2.2. Das Kantonsgericht hält fest, dass bezüglich des hypothetischen Einkommens ohne Invalidität (Valideneinkommen) keine rechtskräftig festgelegten Zahlen vorlägen. Die im Entscheid vom 1. Februar 2008 herangezogenen Beträge seien nicht als verbindliche Festsetzung des Valideneinkommens zu verstehen. Die Angaben im Gutachten des Instituts D.________ vom 11. Februar 2013 zeigten, dass der Beschwerdeführer seit über 20 Jahren an Miktionsproblemen leidet. Die seit Jahren bestehenden urologischen Beschwerden hätten die Lebensqualität im Laufe der Zeit zunehmend beeinträchtigt. Damit bestätige sich in aller Deutlichkeit, dass das im Entscheid vom 1. Februar 2008 zugrunde gelegte Valideneinkommen als selbstständiger Taxifahrer auf der Basis der Geschäftsabschlüsse der Jahre 1999 bis 2002 in der Höhe von Fr. 21'757.- nicht dem hypothetischen Valideneinkommen entsprochen hat. Diese Betrachtungsweise decke sich mit den medizinischen Akten, welche den Schluss nahelegten, dass der Versicherte bereits in der Zeit ab 1999 aus gesundheitlichen Gründen in seiner Leistungsfähigkeit eingeschränkt war und sich dieser Umstand schon damals leistungsmindernd ausgewirkt hat. Ferner ermöglichten die von der Verwaltung herangezogenen Geschäftsabschlüsse der Jahre 1999 bis 2002 keine zuverlässige Ermittlung des mutmasslichen Valideneinkommens. Das festgelegte Valideneinkommen in Höhe von Fr. 21'757.- korrespondiere nicht mit dem Durchschnitt der Einträge im individuellen Konto von 1999 bis 2002 im Betrag von Fr. 20'341.-. Eine auch nur annährend nachvollziehbare Festlegung der massgebenden Vergleichseinkommen sei auch laut Abklärungsbericht der IV-Stelle vom 11. Juli 2011 ausgeschlossen. Einem Einkommensvergleich sei die Grundlage entzogen; es sei auf eine Schätzung auszuweichen, die auf dem Betätigungsvergleich basiere. Dieser wiederum lehne sich an die ärztlicherseits attestierte Arbeitsunfähigkeit von 50 % an. Damit resultiere gestützt auf das Gutachten des Instituts D.________ vom 11. Februar 2013 und nach Ablauf der gesetzlichen Wartezeit ab November 2010 bei einem Invaliditätsgrad von 50 % ein Anspruch auf eine halbe Invalidenrente.  
 
2.3. Die IV-Stelle rügt zur Hauptsache, die Vorinstanz habe den Grundsatz der res iudicata verletzt.

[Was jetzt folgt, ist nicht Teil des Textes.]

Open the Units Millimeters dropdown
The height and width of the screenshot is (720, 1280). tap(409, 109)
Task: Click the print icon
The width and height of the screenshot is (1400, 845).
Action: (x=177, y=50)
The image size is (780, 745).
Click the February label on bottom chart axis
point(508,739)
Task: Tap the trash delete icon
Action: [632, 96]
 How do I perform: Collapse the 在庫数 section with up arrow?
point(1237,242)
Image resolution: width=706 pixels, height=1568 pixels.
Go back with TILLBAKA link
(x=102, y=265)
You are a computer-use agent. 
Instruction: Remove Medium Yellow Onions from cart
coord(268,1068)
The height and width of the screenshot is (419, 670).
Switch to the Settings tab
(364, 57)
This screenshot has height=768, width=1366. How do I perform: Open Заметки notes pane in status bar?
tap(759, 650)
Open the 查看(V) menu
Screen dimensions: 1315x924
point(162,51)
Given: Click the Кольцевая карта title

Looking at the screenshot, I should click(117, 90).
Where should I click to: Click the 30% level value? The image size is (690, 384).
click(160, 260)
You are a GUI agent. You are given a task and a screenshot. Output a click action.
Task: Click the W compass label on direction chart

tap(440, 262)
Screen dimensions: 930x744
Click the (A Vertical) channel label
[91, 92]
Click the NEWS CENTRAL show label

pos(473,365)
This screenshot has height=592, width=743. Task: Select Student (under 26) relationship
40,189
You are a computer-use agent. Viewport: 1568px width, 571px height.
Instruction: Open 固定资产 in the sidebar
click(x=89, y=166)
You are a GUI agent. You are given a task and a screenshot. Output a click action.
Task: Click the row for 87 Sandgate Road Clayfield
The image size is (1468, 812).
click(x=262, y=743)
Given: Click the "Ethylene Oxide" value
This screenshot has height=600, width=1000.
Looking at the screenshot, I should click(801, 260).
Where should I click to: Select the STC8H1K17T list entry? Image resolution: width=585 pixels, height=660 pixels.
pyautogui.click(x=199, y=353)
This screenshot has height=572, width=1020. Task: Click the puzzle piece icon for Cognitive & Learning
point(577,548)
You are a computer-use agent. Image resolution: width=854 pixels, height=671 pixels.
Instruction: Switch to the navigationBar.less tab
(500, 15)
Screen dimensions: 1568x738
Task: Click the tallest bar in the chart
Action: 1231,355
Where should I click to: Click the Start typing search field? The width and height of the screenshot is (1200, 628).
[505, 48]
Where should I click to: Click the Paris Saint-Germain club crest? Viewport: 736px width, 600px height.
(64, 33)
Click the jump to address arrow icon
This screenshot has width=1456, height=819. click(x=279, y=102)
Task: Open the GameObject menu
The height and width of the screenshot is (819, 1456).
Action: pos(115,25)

Der Entscheid des Kantonsgerichts vom 1. Februar 2008 beziffere das hypothetische Valideneinkommen auf Fr. 21'757.- und das Invalideneinkommen aufgrund der Lohnstrukturerhebung des Bundesamtes für Statistik auf Fr. 56'743.-; daraus habe sich kein Invaliditätsgrad ergeben. Dieser Entscheid habe auch das Valideneinkommen betroffen und sei in Rechtskraft erwachsen. Auch bei negativen Entscheiden nähmen die Erwägungen an der Rechtskraft teil. Leistungsbemessungsfaktoren, die einen abgeschlossenen Sachverhalt betreffen, wären nur dann einer Überprüfung zugänglich, wenn es sich um einen neuen Versicherungsfall handelte, so bei der Ablösung der bisherigen Rente durch eine neue Hauptrente oder wenn zum ursprünglichen Gesundheitsschaden eine davon völlig verschiedene Gesundheitsstörung hinzugetreten wäre. Die IV-Stelle beruft sich für ihren Standpunkt auf BGE 136 V 369. Eventualiter, für den Fall, dass dieser Begründung nicht gefolgt werde, rügt die IV-Stelle eine Verletzung von Art. 28 Abs. 2 IVG sowie Art. 28a Abs. 1 IVG in Verbindung mit Art. 16 ATSG. Das Valideneinkommen könne zuverlässig geschätzt werden, weshalb die ordentliche Einkommensvergleichsmethode anzuwenden sei. Massgebend sei der Betrag, den die IV-Stelle im Abklärungsbericht vom 3. Juni 2005 gestützt auf die Geschäftsabschlüsse für 1999 bis 2002 angenommen habe.  
 
3.  
 
3.1. BGE 136 V 369 E. 3 S. 373 bezieht sich auf die Rechtskraft von Entscheiden über Dauerleistungen und stellt fest, diese erstrecke sich auch auf die Voraussetzungen der Leistungsberechtigung, welche zeitlich abgeschlossene Sachverhalte betreffen. Im beurteilten Fall ging es um die Erfüllung der versicherungsmässigen Voraussetzungen nach Art. 6 Abs. 2 IVG, eine Voraussetzung der Leistungsberechtigung, welche einen abgeschlossenen Sachverhalt betraf und worüber rechtskräftig entschieden worden war. Darauf konnte die Vorinstanz nicht mehr zurückkommen. In BGE 136 V 369 findet sich hingegen keine Aussage des Inhalts, dass im Falle einer Revision (Art. 17 ATSG) oder Neuanmeldung nach vorangegangener Rentenverweigerung (Art. 87 Abs. 3 in Verbindung mit Abs. 2 IVV) die früheren Rentenberechnungselemente wie Arbeitsunfähigkeitsgrad oder hypothetische Validen- und Invalideneinkommen zufolge Rechtskraft nicht mehr überprüft werden könnten. Wie der Beschwerdegegner zutreffend bemerkt, wäre eine Revision nach Art. 17 ATSG ausgeschlossen, wenn einmal der Umfang des Leistungsanspruchs gerichtlich bestimmt wurde. Die neue Überprüfung des Valideneinkommens im vorinstanzlichen Entscheid verletzt somit kein Bundesrecht.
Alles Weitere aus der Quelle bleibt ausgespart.